Not a closeup, but I love how the winter light brings out the reds in this robin singing on West 43rd Street.
Sunday night I was watching one of the Great British Baking Show
's holiday specials and reveling in the blessed inactivity of it all when my smoke detector suddenly went off.
Well, that was strange, but I wasn't actually worried until I walked out into my living room and heard that the smoke detectors in the other two apartments on my floor were also going off. I opened the front door and didn't see or smell anything, but heard additional alarms going off, an entire infernal chorus of them. Maybe it wasn't smoke, it was carbon monoxide? Okay, now I was a little worried, and I opened the windows all the way. None of my neighbors were home, and I was looking for the super's number on my phone when I happened to glance back towards the kitchen and saw smoke coming in under my apartment door.

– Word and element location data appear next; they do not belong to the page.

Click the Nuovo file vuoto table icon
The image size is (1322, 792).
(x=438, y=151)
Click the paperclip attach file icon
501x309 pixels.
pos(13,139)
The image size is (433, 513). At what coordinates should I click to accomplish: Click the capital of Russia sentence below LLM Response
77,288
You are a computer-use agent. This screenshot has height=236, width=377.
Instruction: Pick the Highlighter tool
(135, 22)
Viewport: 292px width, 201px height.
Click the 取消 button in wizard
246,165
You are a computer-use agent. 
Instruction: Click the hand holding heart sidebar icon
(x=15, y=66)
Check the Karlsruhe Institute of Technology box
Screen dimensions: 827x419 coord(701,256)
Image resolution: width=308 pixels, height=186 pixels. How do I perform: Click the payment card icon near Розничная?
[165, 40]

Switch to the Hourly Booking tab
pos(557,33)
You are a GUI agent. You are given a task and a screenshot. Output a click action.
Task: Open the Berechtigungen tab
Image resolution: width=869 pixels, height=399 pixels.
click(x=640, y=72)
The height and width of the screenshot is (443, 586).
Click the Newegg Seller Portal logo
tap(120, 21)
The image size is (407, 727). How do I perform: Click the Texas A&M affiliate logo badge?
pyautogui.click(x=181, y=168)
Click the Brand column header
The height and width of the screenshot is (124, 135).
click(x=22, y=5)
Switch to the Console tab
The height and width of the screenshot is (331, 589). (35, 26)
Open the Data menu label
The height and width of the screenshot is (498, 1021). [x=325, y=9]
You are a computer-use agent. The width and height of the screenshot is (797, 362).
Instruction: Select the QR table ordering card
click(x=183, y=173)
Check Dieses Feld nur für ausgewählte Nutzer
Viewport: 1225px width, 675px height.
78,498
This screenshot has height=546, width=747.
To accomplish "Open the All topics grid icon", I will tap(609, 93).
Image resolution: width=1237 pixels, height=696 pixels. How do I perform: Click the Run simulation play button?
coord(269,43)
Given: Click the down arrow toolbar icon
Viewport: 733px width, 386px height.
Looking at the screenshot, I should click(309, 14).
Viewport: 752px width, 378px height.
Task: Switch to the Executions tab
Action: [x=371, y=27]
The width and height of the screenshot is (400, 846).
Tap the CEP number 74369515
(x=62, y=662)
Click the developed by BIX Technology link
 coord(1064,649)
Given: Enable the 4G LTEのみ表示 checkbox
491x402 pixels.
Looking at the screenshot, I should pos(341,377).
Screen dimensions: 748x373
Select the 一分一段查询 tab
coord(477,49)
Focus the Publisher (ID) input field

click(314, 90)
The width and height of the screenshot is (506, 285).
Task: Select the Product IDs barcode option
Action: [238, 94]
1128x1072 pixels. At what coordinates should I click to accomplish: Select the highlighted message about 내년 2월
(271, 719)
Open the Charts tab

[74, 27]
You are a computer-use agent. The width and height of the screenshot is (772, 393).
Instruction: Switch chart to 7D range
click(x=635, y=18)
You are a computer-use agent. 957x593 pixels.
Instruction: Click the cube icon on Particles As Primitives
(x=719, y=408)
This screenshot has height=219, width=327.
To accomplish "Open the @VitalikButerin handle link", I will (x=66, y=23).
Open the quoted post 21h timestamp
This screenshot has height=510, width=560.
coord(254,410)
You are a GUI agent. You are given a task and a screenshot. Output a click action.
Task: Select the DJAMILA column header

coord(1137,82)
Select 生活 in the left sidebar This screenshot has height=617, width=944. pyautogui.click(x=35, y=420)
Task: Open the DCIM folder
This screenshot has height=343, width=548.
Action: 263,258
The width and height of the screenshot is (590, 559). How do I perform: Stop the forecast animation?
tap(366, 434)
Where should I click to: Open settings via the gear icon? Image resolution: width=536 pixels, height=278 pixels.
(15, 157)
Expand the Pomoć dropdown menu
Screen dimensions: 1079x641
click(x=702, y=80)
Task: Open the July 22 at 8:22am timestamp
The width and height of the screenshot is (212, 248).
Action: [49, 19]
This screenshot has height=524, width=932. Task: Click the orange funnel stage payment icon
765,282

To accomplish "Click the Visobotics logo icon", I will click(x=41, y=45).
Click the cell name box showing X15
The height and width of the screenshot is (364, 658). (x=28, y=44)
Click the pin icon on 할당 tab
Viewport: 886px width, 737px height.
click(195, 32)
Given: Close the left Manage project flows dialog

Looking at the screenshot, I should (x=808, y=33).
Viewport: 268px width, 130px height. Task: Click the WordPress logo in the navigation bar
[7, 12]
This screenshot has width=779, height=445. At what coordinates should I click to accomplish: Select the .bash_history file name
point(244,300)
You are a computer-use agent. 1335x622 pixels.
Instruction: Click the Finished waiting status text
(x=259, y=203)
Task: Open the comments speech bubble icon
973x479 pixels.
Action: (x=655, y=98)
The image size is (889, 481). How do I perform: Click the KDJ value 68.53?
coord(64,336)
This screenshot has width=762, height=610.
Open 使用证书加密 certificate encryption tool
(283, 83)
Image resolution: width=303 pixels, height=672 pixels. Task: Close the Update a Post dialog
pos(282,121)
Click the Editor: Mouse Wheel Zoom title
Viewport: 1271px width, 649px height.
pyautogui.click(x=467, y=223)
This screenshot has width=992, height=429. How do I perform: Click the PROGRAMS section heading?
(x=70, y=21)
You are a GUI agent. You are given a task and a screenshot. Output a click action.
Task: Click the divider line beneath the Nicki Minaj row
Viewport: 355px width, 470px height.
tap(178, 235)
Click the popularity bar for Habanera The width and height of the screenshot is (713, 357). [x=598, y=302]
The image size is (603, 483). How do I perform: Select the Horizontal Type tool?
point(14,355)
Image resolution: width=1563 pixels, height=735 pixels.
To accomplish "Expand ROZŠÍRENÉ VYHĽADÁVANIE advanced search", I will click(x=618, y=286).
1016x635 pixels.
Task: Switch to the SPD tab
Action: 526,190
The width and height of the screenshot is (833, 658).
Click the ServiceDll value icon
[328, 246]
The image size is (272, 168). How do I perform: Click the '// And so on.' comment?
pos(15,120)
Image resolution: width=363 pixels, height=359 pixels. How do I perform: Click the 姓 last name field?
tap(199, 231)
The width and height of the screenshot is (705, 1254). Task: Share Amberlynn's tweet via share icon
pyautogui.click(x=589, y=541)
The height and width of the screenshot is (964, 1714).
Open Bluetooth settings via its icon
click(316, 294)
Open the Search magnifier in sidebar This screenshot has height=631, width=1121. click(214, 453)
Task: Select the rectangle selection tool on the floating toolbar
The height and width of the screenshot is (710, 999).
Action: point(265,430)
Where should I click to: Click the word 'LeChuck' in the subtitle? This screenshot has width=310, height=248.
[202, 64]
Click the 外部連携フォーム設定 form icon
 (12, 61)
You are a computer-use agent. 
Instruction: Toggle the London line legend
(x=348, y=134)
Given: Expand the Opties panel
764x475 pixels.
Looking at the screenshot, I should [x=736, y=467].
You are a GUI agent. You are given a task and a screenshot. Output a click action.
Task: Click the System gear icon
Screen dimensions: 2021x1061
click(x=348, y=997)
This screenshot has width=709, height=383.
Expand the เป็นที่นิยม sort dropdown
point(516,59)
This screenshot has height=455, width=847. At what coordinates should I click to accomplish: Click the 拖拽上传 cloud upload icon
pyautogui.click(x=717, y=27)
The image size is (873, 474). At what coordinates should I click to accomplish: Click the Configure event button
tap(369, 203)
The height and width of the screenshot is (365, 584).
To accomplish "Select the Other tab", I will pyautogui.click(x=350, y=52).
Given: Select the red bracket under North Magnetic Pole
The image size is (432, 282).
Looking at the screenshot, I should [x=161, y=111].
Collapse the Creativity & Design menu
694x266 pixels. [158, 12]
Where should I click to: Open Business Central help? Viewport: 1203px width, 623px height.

Obviously, I survived, as did the building. There was no serious damage done—it turned out there wasn't actually a fire—but the twenty minutes I spent sitting on the fire escape waiting for the all clear seemed to sum up so much about this second pandemic year: I was alone, in the dark, listening to the sirens converging on my block but unable to see anything because my apartment faces the back, having no idea how much I should be panicking. And it all ended with an extra large large dollop of sheer stupidity with a dash of malice when the “fire” turned out to be the result of having our lobby fire extinguisher emptied by a gang of teenagers who rang all the doorbells until some idiot buzzed them in.
I am of course hugely grateful that it wasn't worse, but I hope that's the end of the drama for this year; I'd love a few weeks of utter boredom.